The Tool Schema Evolution Trap: When One Optional Parameter Changed Your Planner's Prior

· 10 min read
Tian Pan
Software Engineer

A new optional parameter goes into a tool description on a Tuesday. The change is small — six lines in the diff, no breaking signature change, no callers updated, no eval cases touched. The PR description says "adds support for an optional language filter to the existing search tool." Two reviewers approve. It ships.

A week later, the cost dashboard shows that the search tool is being called eighteen percent more often than the prior baseline. Latency on the affected agent has crept up by roughly the same proportion. Nobody can point to a single failing eval. The new parameter, when used, behaves correctly. The new parameter, when not used, doesn't matter. And yet the planner has clearly changed its mind about when to reach for this tool — and the eval suite, which grades tool correctness, has nothing to say about a shift in tool frequency.

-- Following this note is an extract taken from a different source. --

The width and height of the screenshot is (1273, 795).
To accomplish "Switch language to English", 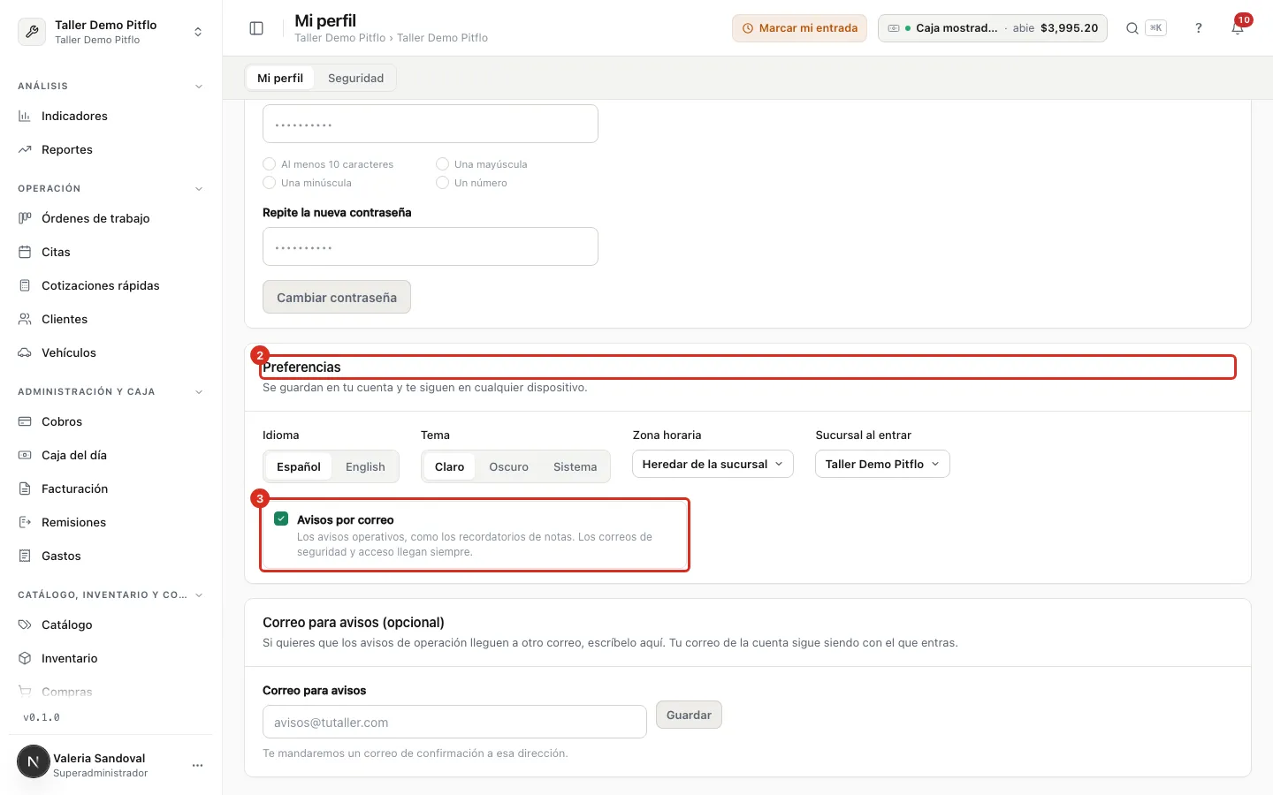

This is the tool schema evolution trap, and it catches almost every team that ships an agentic feature within the first eighteen months of production. The trap is invisible because the failure mode doesn't look like a failure. No call is broken. No output is malformed. The schema is backward-compatible by every reasonable definition. The only thing that changed is the model's prior — the implicit belief, encoded in the parameters of the planner step, about how capable and applicable this tool is for the queries flowing through the agent. And tool descriptions are part of the prompt surface. They are read on every turn. A description edit is a prompt edit.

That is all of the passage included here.